M Matos (M Matos), Saturday, 19 July 2003 06:21 (twenty-two years ago)

why is it impossible?

James Blount (James Blount), Saturday, 19 July 2003 06:21 (twenty-two years ago)

WOW!!! d k IS nu-ilm!

M Matos (M Matos), Saturday, 19 July 2003 06:21 (twenty-two years ago)

everyone I know to thread!

M Matos (M Matos), Saturday, 19 July 2003 06:22 (twenty-two years ago)

do I need to list every Gerard Cosloy top ten list ever or Stephen Malkmus or gasp Sonic Youth? or are they not indie anymore, unless you're being ironic?

James Blount (James Blount), Saturday, 19 July 2003 06:22 (twenty-two years ago)

and you guys are nu-cocks

oops (Oops), Saturday, 19 July 2003 06:22 (twenty-two years ago)

can I frame that statement? that's the most priceless thing I've ever read on this board!
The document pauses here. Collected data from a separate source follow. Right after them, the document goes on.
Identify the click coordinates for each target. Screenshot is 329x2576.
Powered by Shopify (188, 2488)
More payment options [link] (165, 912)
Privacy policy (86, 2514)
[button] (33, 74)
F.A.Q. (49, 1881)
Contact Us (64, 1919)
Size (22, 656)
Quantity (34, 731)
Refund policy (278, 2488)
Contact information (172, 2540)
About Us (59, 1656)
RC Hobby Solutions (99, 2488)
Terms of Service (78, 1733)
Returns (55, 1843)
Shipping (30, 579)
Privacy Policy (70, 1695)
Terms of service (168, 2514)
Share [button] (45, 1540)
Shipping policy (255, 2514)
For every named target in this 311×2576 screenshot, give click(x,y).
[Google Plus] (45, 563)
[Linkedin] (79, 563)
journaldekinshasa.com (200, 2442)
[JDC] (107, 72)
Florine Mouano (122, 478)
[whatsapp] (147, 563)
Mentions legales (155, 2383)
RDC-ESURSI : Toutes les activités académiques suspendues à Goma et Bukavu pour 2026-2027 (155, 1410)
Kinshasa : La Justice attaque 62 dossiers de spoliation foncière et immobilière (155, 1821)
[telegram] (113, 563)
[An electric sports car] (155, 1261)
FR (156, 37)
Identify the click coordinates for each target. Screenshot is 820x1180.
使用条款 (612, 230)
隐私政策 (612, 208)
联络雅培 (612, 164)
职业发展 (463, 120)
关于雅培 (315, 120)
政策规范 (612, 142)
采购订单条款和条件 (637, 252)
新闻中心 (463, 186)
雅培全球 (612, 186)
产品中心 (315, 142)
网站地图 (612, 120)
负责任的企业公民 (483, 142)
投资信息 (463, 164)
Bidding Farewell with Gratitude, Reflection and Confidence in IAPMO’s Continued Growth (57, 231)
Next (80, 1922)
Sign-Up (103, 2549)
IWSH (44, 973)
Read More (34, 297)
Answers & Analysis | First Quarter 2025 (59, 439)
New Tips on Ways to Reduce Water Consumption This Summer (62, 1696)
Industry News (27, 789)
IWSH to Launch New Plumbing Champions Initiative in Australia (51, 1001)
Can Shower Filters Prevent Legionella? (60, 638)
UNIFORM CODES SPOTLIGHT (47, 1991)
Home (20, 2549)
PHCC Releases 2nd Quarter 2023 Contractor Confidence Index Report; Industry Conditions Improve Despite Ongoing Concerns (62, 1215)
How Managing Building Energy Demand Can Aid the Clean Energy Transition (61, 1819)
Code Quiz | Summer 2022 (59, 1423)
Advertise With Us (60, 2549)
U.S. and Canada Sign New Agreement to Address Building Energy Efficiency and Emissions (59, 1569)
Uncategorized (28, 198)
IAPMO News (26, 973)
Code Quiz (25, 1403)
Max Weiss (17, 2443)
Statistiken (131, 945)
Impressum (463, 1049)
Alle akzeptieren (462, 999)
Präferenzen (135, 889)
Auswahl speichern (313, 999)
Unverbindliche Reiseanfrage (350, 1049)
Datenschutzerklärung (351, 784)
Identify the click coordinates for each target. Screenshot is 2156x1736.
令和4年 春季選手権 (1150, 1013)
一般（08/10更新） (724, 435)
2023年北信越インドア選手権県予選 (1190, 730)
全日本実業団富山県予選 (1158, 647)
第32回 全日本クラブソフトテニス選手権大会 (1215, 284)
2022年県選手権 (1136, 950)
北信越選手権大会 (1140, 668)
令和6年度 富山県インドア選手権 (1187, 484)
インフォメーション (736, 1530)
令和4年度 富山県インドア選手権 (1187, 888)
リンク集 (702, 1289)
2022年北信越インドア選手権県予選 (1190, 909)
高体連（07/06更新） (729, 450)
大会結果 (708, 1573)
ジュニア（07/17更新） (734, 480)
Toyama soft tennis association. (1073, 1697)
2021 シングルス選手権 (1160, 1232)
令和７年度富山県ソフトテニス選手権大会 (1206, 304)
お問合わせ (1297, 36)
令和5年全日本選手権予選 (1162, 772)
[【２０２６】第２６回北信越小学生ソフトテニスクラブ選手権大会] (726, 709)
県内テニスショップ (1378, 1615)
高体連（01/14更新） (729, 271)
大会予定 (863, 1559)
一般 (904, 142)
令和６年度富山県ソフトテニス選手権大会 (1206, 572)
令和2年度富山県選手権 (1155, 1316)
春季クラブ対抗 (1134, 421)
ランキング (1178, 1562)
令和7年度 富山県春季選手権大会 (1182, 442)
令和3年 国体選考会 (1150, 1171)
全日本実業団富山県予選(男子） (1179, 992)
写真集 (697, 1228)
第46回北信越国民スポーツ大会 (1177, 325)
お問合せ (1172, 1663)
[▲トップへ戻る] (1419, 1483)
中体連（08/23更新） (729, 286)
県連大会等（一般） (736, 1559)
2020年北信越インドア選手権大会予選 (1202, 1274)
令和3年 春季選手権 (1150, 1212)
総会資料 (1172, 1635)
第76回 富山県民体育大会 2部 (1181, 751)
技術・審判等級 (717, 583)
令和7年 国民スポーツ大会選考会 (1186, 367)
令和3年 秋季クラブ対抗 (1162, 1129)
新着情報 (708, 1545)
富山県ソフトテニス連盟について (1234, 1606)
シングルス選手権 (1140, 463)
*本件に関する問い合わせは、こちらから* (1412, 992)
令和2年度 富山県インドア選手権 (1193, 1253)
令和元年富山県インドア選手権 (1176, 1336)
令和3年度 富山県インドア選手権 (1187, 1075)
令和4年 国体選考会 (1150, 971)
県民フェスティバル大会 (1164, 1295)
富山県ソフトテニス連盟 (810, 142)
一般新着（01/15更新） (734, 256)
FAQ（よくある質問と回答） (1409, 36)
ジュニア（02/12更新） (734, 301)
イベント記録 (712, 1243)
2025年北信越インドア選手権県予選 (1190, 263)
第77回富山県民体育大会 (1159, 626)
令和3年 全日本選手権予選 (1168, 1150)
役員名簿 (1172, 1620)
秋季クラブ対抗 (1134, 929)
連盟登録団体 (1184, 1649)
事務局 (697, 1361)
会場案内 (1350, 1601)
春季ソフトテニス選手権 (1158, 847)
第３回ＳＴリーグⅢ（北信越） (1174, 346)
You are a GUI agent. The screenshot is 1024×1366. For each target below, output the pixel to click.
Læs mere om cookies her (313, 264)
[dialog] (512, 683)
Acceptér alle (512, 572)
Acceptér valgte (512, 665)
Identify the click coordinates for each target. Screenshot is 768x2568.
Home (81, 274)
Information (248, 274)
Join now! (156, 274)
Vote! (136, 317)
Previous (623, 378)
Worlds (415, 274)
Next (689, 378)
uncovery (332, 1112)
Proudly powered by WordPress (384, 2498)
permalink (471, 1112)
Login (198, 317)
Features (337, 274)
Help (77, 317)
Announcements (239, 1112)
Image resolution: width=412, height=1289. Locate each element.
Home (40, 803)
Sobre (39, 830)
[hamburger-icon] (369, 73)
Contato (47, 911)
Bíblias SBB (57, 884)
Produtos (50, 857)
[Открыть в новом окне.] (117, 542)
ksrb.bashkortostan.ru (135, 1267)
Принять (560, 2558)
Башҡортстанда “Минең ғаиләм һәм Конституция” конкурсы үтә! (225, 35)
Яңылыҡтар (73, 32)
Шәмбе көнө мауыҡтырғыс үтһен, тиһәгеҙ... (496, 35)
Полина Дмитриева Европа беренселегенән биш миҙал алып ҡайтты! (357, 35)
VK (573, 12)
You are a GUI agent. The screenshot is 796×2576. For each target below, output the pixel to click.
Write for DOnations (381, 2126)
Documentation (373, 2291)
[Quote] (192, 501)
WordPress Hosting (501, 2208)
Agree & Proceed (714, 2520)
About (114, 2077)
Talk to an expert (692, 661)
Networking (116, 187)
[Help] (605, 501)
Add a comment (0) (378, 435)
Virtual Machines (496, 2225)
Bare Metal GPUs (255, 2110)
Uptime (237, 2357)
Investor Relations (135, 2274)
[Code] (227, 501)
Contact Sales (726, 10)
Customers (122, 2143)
M Matos (M Matos), Saturday, 19 July 2003 06:22 (twenty-two years ago)

why is that oops?

James Blount (James Blount), Saturday, 19 July 2003 06:23 (twenty-two years ago)

oops in pot-meets-kettle shockah!

M Matos (M Matos), Saturday, 19 July 2003 06:23 (twenty-two years ago)

I mean if I don't understand what someone is saying or what they mean why is it unfair to say "come again" and how is it not incredibly rude to not respond?

James Blount (James Blount), Saturday, 19 July 2003 06:24 (twenty-two years ago)

oop - do you understand what he means?

James Blount (James Blount), Saturday, 19 July 2003 06:24 (twenty-two years ago)

if yes: will you tell me?
if no: why the fuss?

James Blount (James Blount), Saturday, 19 July 2003 06:24 (twenty-two years ago)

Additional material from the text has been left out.